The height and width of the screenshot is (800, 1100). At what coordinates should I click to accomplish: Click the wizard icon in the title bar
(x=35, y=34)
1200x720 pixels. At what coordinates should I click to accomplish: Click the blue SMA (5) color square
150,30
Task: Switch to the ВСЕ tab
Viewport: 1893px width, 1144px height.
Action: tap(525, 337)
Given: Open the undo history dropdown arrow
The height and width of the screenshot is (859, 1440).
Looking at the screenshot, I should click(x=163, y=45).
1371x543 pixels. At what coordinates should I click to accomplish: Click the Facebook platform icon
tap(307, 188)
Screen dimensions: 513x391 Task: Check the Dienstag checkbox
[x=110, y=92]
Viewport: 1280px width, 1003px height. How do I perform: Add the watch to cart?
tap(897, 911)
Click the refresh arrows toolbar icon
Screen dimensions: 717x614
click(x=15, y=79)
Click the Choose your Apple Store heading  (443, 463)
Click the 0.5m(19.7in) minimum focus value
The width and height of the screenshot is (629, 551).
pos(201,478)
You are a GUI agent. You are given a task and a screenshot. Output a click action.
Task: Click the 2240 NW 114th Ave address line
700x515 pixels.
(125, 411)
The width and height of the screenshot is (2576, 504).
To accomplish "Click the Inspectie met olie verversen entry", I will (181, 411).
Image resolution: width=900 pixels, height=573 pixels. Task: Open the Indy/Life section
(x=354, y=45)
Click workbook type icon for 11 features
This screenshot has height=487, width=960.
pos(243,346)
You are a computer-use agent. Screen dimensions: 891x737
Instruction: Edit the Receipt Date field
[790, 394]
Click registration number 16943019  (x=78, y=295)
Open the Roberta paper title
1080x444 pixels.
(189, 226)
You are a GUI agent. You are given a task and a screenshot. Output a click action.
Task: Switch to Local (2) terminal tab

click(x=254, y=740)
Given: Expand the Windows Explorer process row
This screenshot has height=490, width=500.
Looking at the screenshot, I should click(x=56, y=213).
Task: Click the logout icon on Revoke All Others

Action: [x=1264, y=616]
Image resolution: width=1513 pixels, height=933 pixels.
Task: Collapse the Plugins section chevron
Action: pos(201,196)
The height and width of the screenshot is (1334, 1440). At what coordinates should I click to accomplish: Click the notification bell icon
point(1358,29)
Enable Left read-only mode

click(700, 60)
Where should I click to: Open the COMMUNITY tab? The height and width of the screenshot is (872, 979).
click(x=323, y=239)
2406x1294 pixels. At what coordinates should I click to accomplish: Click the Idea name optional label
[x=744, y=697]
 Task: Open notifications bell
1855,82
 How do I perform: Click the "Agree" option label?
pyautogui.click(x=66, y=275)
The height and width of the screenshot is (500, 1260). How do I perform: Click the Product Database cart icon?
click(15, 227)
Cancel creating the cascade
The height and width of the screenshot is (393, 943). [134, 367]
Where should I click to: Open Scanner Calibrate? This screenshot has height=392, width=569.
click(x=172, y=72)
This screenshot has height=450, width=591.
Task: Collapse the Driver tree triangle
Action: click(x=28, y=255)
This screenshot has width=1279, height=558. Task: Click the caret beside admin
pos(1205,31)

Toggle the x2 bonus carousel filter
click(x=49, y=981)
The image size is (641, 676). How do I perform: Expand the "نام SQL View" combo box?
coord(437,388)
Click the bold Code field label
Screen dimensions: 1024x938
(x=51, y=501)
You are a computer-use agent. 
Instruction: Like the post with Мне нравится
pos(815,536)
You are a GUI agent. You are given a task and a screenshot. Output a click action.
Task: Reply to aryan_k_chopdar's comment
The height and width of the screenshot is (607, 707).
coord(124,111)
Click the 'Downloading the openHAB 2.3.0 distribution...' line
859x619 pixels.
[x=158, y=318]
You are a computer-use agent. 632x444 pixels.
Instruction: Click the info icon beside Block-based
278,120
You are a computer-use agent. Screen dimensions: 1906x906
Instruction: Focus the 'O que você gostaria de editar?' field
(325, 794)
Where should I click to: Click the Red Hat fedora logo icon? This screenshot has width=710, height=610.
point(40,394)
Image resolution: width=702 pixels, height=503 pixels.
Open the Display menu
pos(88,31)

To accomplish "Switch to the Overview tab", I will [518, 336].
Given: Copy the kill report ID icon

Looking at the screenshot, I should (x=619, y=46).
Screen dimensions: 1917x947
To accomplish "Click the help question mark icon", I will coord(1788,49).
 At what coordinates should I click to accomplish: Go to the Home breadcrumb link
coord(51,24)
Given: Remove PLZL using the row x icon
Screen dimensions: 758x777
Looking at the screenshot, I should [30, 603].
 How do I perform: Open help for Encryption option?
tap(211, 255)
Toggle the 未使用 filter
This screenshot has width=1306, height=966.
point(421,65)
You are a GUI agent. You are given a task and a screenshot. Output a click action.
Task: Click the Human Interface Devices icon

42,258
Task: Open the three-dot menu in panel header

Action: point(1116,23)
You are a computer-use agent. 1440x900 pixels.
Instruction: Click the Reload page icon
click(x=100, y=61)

__________________________________________________

* The problem *
Your answer should consist of every line from the entries that holds "computer".

* Exercise response *
You are a computer-use agent. Screen dimensions: 891x737
You are a computer-use agent. 
You are a computer-use agent. 632x444 pixels.
You are a computer-use agent. Screen dimensions: 1906x906
You are a computer-use agent. 1440x900 pixels.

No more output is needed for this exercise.